Его Светлость пробыл у супруги не более четверти часа. Не много. И не мало. Во всяком случае, дольше, чем обыкновенно в последнее время. О том, что эта женщина нужна ему только как племенная кобыла для рождения породистых жеребят, Скриб знал прекрасно. Все знали. Жил-то он с пекаршей почти открыто. Но отчего визиты в опочивальню супруги, от которой нужны были герцогу дети, теперь становились все реже? Неужели молодая и красивая женщина нисколько его не привлекала? Серж судорожно сглотнул. Весь прошедший месяц с того самого момента, когда он получил заслуженную оплеуху за поцелуй, она вела себя, словно бы ничего не случилось. Была холодна, заносчива и высокомерна. Она не замечала его. Она не видела его. А он, между тем, теперь уже больше не мог даже смотреть в сторону прочих женщин.

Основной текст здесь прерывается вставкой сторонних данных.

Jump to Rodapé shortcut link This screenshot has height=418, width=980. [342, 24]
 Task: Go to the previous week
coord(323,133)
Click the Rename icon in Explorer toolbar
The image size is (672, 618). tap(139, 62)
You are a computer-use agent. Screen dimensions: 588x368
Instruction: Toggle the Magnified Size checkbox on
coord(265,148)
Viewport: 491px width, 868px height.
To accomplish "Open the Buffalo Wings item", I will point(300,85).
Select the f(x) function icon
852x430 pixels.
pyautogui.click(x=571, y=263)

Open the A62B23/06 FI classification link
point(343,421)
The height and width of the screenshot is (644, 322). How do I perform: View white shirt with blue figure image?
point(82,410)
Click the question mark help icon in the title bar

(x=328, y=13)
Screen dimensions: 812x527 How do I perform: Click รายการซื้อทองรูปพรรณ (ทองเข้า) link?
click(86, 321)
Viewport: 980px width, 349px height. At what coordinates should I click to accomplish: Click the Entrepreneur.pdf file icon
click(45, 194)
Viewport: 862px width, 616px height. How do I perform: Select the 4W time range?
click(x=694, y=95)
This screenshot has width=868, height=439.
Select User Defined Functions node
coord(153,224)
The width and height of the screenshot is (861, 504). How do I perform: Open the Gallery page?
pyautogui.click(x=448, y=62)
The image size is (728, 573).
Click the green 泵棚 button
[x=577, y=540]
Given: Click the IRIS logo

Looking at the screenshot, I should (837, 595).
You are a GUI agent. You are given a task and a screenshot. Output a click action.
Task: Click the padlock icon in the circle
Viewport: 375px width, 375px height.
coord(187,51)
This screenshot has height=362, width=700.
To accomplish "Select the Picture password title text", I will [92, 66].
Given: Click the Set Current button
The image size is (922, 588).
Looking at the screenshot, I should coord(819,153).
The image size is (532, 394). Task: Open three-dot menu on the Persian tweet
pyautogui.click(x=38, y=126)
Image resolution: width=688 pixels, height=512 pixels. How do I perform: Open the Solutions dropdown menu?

Словно был околдован ею. Ее волосами, ее глазами, ее голосом… Ее губами, вкус которых не стирался из памяти. Горячими губами… Горячими губами холодной женщины. Чему тут удивляться, что герцог не желает чаще ложиться с нею? Не иначе она его заморозила совсем. Ледышка, а не женщина! Но, черт подери! Было в ней что-то такое, что отличало ее от прочих… Что-то настолько мимолетное, трогательное… от чего щемило сердце… Было! И это же было неподвластно уму трубадура. Он лишь только чувствовал это сквозь каменные стены и запертые двери, отделявшие его от нее.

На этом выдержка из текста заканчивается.